Recast only the material between the lines holding "has width=1141, height=710." and "at (288, 108).", inclusive, as a Markdown table with columns Row and Line. Put each line in its own numbered row and leave out blank lines.

+++

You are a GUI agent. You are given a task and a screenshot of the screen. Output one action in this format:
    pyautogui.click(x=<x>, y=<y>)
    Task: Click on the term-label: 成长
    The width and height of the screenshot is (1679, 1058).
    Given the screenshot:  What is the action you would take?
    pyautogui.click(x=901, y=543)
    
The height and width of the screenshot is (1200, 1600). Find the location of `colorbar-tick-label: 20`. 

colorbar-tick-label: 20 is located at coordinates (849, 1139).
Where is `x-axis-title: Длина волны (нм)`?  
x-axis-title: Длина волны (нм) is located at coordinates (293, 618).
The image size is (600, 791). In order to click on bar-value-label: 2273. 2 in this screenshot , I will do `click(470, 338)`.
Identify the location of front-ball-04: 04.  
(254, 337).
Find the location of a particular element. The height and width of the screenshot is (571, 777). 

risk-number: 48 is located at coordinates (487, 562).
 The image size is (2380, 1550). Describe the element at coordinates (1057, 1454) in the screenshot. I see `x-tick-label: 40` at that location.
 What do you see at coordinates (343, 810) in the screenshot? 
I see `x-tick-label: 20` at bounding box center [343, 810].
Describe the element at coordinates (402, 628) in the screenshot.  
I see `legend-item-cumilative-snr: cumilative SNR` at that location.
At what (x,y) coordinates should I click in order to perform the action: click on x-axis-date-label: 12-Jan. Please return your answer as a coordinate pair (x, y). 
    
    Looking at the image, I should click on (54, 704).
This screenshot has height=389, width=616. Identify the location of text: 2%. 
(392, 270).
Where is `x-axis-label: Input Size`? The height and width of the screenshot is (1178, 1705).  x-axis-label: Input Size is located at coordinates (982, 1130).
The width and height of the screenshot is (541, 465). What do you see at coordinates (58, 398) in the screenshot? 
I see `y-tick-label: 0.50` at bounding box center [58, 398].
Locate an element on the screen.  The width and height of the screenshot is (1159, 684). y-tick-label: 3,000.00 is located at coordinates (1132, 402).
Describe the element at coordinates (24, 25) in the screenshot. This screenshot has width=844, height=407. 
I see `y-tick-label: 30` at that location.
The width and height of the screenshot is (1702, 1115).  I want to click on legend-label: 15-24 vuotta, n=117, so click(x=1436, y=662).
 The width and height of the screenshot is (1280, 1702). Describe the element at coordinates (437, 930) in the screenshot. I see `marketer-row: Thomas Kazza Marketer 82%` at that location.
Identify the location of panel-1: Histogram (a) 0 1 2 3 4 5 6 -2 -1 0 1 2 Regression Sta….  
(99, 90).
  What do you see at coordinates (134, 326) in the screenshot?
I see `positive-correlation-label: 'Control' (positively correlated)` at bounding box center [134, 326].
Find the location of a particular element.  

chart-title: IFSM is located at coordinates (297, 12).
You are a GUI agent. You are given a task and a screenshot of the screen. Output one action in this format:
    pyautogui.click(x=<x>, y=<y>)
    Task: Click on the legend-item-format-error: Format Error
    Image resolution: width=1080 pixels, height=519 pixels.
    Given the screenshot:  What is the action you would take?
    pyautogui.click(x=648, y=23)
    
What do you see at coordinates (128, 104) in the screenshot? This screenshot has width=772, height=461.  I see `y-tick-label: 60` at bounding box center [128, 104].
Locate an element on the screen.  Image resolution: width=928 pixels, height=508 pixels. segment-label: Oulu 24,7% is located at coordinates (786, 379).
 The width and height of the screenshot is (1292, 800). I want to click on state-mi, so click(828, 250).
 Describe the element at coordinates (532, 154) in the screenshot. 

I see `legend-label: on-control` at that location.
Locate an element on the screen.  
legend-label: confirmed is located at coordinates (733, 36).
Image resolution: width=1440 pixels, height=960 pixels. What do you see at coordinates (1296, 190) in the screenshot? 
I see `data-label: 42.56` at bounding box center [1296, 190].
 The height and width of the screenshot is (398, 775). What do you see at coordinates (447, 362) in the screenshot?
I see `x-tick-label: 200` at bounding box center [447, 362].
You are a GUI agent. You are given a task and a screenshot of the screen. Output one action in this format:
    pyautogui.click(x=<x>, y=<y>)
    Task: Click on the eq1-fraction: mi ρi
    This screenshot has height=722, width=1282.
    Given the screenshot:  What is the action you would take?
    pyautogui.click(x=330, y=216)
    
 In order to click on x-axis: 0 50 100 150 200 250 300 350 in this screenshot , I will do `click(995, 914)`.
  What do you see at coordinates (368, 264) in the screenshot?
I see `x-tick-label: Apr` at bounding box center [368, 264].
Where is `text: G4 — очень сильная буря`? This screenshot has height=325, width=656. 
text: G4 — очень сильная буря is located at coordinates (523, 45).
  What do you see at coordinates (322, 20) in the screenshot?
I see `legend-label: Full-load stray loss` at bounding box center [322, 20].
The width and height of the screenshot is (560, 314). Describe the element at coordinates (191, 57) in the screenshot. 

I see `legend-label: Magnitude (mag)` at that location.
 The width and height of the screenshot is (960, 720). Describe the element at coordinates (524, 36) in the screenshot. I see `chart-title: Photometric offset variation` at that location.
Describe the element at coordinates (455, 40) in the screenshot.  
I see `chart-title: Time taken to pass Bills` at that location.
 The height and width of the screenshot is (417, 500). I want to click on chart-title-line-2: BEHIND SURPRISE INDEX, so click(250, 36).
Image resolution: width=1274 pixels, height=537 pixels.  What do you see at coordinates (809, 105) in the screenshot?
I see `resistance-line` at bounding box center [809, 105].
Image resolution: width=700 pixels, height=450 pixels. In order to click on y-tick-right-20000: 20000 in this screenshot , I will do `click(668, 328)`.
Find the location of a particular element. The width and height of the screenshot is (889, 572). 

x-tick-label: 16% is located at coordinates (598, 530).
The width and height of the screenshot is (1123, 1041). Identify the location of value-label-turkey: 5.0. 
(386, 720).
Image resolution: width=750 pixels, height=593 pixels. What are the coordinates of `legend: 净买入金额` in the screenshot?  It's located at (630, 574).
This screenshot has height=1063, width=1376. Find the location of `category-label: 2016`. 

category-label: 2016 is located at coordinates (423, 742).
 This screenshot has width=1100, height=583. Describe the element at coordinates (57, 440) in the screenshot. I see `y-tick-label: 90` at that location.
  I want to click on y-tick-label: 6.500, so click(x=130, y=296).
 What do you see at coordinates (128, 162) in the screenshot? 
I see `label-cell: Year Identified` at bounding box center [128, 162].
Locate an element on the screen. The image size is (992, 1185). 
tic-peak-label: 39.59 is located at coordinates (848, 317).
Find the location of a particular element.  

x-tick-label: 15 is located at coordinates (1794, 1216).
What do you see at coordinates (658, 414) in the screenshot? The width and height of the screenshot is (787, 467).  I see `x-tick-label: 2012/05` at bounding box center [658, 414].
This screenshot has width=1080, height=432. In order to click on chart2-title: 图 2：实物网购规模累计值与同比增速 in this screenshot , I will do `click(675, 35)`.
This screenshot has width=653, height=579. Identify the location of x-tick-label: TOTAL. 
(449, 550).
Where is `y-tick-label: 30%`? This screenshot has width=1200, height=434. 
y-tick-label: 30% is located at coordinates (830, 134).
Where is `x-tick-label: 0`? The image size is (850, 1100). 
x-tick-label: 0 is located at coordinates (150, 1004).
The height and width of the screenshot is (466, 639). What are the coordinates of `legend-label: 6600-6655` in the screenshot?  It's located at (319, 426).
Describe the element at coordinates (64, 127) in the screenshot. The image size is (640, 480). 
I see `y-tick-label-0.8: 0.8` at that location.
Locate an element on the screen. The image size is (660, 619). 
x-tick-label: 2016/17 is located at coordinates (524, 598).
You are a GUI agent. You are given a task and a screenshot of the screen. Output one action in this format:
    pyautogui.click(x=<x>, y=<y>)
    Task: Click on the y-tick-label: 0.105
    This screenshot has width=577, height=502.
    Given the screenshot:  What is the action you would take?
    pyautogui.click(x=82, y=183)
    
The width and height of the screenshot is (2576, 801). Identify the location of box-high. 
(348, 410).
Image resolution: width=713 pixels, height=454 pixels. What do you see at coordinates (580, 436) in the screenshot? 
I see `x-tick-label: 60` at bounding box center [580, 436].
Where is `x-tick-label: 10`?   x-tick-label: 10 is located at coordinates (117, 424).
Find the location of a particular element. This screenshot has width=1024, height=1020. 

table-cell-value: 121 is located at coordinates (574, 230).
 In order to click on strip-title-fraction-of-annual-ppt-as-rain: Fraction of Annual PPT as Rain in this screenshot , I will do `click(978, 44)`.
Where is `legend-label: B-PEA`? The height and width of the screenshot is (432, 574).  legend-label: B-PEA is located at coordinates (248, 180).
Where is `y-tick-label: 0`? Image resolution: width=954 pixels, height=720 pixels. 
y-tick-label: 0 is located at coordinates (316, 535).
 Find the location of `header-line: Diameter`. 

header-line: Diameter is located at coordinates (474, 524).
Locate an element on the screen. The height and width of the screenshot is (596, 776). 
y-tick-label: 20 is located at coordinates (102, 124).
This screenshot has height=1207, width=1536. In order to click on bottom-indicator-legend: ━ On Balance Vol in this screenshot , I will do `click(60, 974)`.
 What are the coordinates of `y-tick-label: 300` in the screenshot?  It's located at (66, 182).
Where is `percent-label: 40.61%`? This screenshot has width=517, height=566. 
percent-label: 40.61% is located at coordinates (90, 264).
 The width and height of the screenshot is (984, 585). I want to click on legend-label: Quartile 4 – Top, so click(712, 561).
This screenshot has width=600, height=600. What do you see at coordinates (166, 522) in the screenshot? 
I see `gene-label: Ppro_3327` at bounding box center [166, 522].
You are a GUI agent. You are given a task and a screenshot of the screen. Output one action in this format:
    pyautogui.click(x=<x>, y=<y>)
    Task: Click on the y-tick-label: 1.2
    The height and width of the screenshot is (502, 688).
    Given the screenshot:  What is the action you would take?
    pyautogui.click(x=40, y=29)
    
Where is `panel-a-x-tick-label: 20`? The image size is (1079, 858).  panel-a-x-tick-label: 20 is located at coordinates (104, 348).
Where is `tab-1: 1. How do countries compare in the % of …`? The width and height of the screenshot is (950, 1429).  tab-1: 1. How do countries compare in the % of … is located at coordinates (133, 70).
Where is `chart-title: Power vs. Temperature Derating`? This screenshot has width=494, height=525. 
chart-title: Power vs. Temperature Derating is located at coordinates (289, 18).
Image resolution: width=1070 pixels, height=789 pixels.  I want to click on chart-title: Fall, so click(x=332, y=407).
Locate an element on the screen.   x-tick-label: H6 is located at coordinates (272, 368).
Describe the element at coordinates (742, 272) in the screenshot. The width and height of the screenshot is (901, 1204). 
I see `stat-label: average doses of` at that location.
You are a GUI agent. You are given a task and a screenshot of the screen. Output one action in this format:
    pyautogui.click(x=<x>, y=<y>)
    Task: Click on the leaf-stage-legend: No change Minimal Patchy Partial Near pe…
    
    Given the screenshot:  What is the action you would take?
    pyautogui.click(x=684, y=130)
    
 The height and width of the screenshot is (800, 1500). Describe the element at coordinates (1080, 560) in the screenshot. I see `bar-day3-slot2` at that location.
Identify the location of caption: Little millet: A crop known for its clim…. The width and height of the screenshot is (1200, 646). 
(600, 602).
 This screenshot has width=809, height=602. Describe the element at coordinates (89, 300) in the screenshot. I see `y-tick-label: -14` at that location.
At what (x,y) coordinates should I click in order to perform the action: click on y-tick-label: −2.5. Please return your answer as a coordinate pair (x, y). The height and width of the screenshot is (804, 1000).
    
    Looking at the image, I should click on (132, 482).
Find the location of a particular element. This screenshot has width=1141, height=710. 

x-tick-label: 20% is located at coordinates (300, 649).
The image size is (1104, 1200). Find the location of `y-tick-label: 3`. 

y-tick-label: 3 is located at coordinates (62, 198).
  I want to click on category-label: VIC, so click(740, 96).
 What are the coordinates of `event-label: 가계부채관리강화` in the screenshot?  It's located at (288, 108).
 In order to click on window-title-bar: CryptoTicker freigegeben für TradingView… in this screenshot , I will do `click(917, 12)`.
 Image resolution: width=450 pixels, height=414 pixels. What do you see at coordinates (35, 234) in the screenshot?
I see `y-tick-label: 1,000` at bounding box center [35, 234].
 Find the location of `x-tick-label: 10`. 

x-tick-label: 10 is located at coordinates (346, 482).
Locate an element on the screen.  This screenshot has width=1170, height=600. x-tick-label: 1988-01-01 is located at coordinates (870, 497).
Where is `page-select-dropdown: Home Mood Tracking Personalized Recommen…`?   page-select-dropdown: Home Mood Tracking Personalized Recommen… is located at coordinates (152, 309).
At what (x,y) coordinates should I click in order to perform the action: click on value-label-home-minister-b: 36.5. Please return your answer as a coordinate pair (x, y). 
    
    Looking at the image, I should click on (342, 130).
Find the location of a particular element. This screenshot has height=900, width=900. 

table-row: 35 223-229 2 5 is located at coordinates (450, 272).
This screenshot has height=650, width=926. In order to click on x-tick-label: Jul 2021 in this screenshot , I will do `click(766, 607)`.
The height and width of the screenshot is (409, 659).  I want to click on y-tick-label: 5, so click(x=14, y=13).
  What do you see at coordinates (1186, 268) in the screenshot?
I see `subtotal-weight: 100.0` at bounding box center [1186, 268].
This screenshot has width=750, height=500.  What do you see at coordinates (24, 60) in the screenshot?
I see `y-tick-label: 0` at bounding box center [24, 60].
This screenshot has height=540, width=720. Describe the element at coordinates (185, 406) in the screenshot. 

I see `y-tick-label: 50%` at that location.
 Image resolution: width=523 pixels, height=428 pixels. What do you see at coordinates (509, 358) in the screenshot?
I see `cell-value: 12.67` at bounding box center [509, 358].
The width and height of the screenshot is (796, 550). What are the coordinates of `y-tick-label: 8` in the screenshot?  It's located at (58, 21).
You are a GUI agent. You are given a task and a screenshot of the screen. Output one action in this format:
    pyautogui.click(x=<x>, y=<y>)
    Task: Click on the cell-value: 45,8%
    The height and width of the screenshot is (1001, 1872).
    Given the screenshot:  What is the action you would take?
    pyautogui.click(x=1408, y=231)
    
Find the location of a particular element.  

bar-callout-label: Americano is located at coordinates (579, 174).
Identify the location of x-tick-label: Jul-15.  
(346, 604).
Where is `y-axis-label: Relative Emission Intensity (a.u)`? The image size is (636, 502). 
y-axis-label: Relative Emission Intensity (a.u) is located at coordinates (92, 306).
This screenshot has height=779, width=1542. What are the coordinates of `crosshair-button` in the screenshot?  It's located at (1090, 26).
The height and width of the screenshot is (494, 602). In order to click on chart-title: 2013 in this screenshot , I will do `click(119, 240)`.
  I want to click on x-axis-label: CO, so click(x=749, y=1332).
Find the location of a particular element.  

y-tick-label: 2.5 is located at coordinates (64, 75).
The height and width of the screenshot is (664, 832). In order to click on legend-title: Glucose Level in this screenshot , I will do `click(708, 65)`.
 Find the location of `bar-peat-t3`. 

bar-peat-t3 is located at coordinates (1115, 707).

+++

Worked solution:
| Row | Line |
|---|---|
| 1 | Find the location of a particular element. This screenshot has width=1141, height=710.  |
| 2 | x-tick-label: 20% is located at coordinates (300, 649). |
| 3 | The image size is (1104, 1200). Find the location of `y-tick-label: 3`.  |
| 4 | y-tick-label: 3 is located at coordinates (62, 198). |
| 5 |   I want to click on category-label: VIC, so click(740, 96). |
| 6 |  What are the coordinates of `event-label: 가계부채관리강화` in the screenshot?  It's located at (288, 108). |